I love The Great Gatsby, although I understand why some don't like it. It's not very jolly.
To Kill A Mockingbird is rubbish. If someone published that now, I doubt anyone would care.
The Old man and The Sea. I can't get into it. Apparantly it's one of the most profound stories ever told which is the only thing my blurb said and somehow I can't see it yet
As I Lay Dying
Kafka... I'm surprised at this one. But then there's no accounting for taste:D. Seriously, I could never stand Steven Crane's Red Badge of Courage. Especially after being forced to read it by three different teachers who wanted to turn the experience into some grand social lesson.:sick:
I really hated Madame Bovary.
It was too dry & full of unnecessary details, the end was so disappointing. ahhh!!! it simply bores you to death :lol:, I don't know how I managed to read it all.
Tess of the d'Urbervilles made me want to slit my throat.
I read some of Hemingway's works in my early 20's and got nothing out of them. I remember being bored to pieces. I thought he was completely overrated and that his writing was bereft of beauty. But maybe now I'd be more in tune with him - not sure. Maybe I should give him another try, as I did Steinbeck (hated him in high school - love him now).
Fountainhead, yes. Boring.
Salinger's The Catcher in the Rye, Eliot's Middlemarch, Austen's Emma... are some which come to mind...
To Kill A Mockingbird. A patronising piece of coughing up chinese proverbs and giving us moral lessons which we are obviously so unaware of. thank god she didn't write another book.
I really loved Emma, it is one of my Austen favorites. But I could not get through Joyce's A Portrait of the Artist as a Young Man without constant breaks.
My classic hating is mainly directed towards Mrs. Dalloway. I really, really, really hate that book.

Collected data:

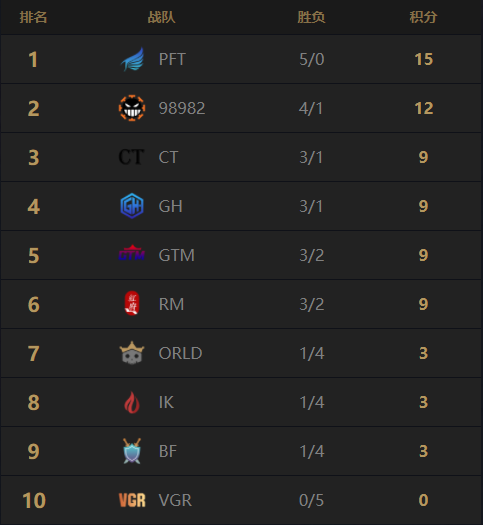The height and width of the screenshot is (525, 483).
Task: Click the VGR orange text logo
Action: [x=132, y=501]
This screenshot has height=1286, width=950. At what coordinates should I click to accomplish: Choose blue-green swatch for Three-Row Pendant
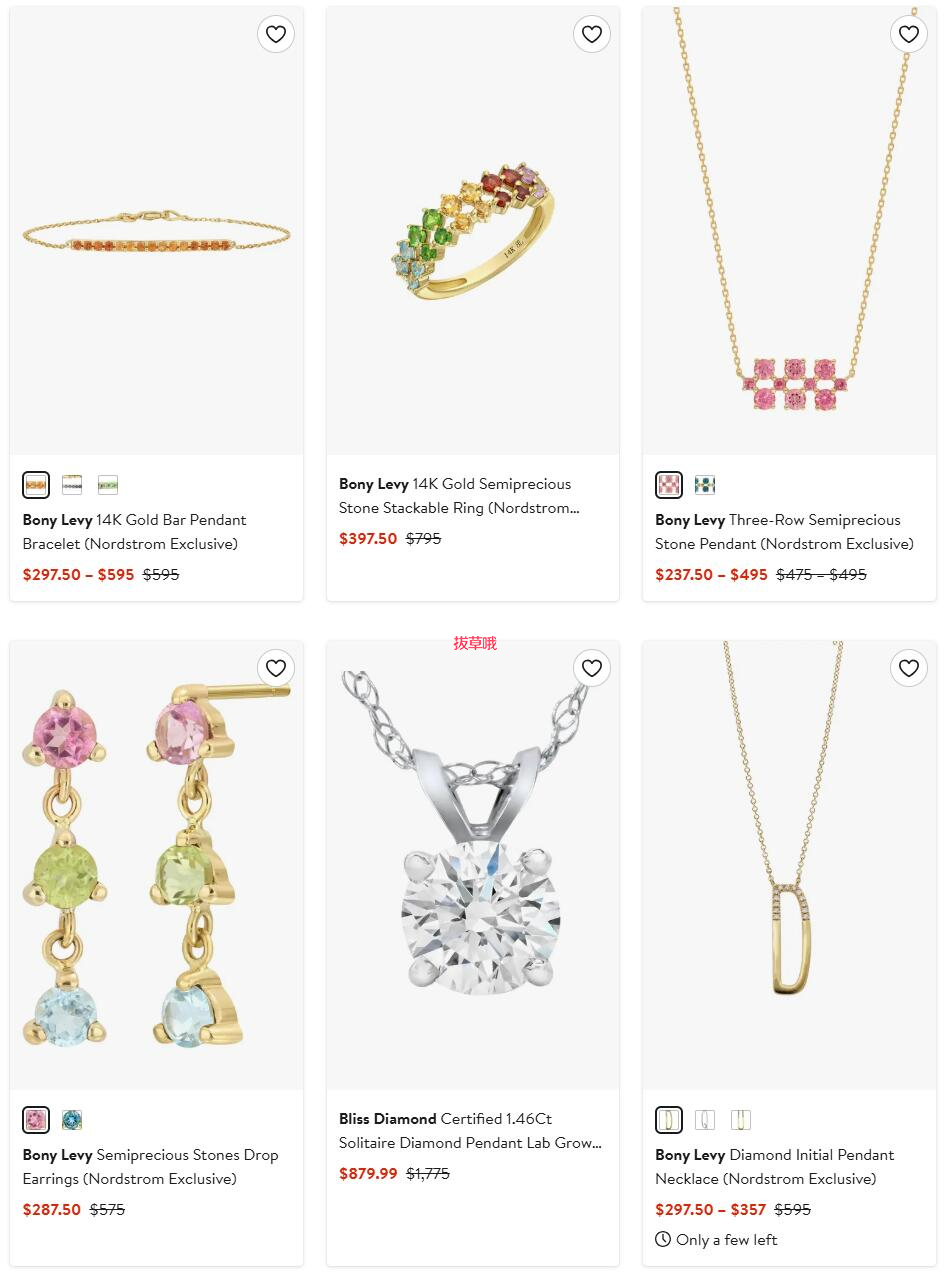705,485
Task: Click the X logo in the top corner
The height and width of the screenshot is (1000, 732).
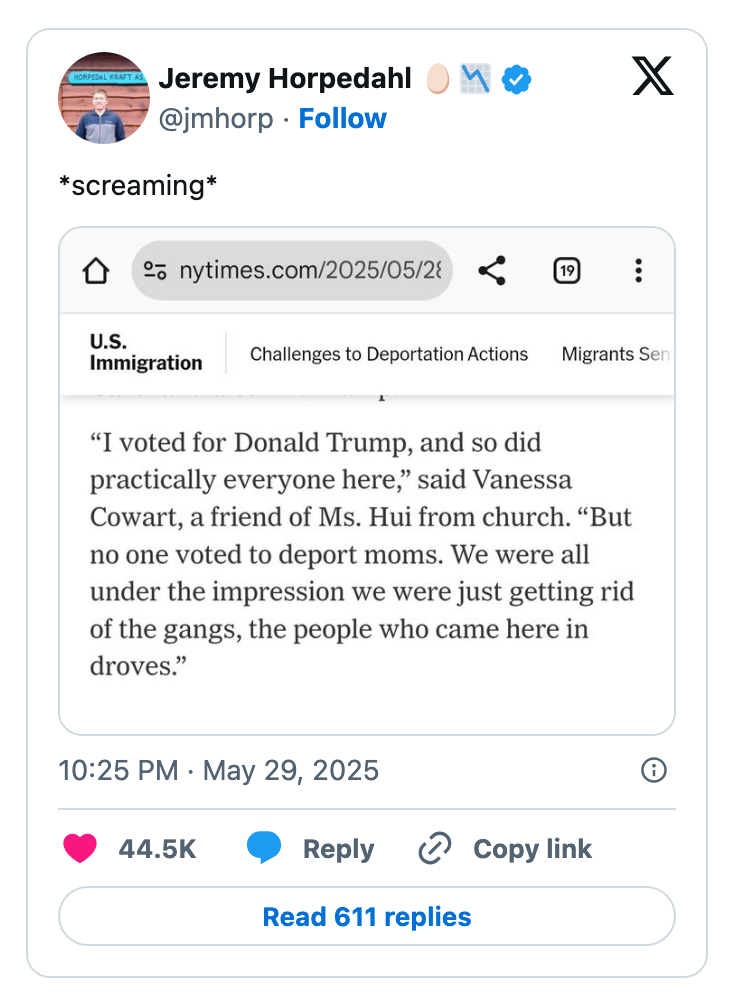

#### Exercise instructions
a) Answer these questions about the comments on classic books:
(i) How many different teachers made one commenter read Red Badge of Courage?
(ii) Which author did one commenter hate in high school but love now?
(iii) Which book does the final comment single out as the main target of its hatred?
b) Write out the part of the comments on classic books starting at "Fountainhead, yes. Boring." and ending at "without constant breaks.".

#### Responses for each task
a)
(i) Three
(ii) Steinbeck
(iii) Mrs. Dalloway

b)
Fountainhead, yes. Boring.
Salinger's The Catcher in the Rye, Eliot's Middlemarch, Austen's Emma... are some which come to mind...
To Kill A Mockingbird. A patronising piece of coughing up chinese proverbs and giving us moral lessons which we are obviously so unaware of. thank god she didn't write another book.
I really loved Emma, it is one of my Austen favorites. But I could not get through Joyce's A Portrait of the Artist as a Young Man without constant breaks.